The Seigneurial system in Early Canada: A Geographical Study
Contains Illustrations, Bibliography, Index
Terry A. Crowley is a professor of history at the University of Guelph,
and the author of Agnes Macphail and the Politics of Equality.
Rural life and agricultural development have not been the object of much serious study in Canada because this country’s greatest period of prosperity was derived from industrialization and urbanization. A marked exception to the dearth of solid works was this book by University of British Columbia geographer, Richard Colebrook Harris, which first appeared in 1966. As a geographical study of the seigneurial system in Quebec prior to the Conquest of 1760, it provided a fresh outlook on a well-worn subject.

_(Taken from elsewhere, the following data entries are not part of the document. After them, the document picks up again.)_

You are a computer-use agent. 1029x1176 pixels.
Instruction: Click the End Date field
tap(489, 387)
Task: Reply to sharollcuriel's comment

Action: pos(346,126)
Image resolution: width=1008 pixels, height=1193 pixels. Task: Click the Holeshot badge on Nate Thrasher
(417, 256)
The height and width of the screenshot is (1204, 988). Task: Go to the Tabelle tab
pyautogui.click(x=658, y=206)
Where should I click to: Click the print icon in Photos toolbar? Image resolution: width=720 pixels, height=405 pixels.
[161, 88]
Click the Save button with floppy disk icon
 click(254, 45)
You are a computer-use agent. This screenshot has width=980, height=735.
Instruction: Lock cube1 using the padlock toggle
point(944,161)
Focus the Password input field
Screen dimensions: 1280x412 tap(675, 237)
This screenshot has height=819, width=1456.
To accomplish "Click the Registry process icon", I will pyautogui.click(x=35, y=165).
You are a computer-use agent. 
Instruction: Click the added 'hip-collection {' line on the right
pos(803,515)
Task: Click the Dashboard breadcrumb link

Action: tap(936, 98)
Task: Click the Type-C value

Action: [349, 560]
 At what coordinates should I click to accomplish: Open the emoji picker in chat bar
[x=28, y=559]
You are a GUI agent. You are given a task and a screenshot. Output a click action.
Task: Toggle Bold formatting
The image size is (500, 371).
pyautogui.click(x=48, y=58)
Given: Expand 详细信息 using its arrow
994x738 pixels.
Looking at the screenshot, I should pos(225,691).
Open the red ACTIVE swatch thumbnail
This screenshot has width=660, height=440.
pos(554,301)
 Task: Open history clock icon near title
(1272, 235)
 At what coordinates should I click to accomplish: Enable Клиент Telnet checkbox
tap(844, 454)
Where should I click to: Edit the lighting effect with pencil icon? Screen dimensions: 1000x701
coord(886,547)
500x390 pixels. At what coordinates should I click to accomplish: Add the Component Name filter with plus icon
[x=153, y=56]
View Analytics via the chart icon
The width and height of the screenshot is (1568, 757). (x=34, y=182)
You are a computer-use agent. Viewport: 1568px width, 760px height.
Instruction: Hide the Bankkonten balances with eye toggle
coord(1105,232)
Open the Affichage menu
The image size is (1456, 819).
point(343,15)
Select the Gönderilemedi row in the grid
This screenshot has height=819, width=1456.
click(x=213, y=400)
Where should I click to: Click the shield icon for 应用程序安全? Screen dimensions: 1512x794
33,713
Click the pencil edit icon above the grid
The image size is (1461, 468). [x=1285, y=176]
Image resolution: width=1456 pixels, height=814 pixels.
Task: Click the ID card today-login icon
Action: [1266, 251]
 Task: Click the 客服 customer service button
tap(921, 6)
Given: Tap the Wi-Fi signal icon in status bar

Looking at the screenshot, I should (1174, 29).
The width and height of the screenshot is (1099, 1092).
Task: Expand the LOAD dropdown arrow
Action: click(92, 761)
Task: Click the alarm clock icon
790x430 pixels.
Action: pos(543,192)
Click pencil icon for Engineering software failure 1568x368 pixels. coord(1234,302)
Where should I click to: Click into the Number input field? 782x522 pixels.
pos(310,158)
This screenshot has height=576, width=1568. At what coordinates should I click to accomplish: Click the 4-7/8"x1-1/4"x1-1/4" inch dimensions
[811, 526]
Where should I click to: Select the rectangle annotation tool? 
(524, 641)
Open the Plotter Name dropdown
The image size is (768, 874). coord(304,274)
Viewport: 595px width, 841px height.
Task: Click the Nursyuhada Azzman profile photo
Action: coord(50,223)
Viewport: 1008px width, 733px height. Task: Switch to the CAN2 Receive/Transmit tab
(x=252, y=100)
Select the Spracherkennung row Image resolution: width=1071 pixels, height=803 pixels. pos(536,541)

The contents of this book are larger than the title implies. The foremost concern of Harris is naturally with the land, but through working in traditional historical sources, which he interpreted in an original manner, the author came to draw a more general portrait of rural life. His interest is not only with the effect of the seigneurial system on the topography of the St. Lawrence River Valley and its tributaries, but also on the relations between seigneurs and their habitants, the seigneurs’ revenues, the habitants’ agricultural practice, and the seigneury as a social and economic unit. Only after we have learned much about life in early rural French Canada does the author come to the startling conclusion that the seigneurial system was largely irrelevant to the geography of the time and place. The long, narrow fields that stretch back from the river in such a dramatic manner stem not from the seigneurial system but result from the imperatives of transportation and the dynamics of human reproduction.
Now, nearly twenty years later, this study is being reprinted with a new preface. Professor Harris admirably discusses the book’s shortcomings and those areas where his research has been superseded by others. The book has stood up remarkably well over two decades, and if there is a market for a reprint, its appearance is welcomed.